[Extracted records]
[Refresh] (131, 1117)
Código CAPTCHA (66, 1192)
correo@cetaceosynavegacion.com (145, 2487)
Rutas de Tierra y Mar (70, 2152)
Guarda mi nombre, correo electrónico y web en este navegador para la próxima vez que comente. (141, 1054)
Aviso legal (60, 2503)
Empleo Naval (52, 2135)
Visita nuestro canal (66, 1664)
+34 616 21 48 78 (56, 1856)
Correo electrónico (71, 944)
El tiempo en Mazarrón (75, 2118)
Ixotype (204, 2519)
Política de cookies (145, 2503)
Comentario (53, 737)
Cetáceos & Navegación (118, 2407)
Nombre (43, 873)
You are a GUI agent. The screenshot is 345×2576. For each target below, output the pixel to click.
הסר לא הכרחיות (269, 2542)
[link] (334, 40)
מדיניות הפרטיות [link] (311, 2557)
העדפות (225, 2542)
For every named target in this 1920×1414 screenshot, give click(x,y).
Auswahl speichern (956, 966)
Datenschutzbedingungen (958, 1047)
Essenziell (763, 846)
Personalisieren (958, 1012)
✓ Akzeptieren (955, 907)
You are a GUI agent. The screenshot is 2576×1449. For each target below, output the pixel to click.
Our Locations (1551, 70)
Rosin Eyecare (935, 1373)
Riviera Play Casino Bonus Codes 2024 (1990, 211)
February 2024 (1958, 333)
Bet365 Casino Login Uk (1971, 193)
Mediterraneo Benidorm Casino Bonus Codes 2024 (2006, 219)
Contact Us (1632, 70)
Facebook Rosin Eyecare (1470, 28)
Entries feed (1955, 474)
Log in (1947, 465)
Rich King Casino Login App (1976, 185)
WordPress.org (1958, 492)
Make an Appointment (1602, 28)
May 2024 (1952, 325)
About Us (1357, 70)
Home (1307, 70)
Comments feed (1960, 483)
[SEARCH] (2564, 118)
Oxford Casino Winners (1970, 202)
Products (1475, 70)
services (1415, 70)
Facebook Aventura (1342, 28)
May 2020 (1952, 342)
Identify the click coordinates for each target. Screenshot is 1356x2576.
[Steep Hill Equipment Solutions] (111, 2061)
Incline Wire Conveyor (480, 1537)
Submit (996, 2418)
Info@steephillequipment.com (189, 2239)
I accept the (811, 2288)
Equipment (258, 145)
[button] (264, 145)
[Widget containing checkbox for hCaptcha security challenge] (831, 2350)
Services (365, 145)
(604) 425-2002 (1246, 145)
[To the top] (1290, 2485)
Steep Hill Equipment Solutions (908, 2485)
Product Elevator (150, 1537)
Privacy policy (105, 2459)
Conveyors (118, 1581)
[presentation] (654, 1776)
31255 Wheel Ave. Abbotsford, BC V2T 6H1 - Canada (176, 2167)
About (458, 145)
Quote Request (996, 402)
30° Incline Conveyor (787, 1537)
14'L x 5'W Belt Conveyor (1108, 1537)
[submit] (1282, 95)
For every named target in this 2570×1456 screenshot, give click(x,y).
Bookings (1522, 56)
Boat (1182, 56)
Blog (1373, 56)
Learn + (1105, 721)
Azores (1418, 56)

→ **Exercise goal**: Copy each line of the preceding data that contains the string "give".

→ **Exercise output**:
For every named target in this 1920×1414 screenshot, give click(x,y).
For every named target in this 2570×1456 screenshot, give click(x,y).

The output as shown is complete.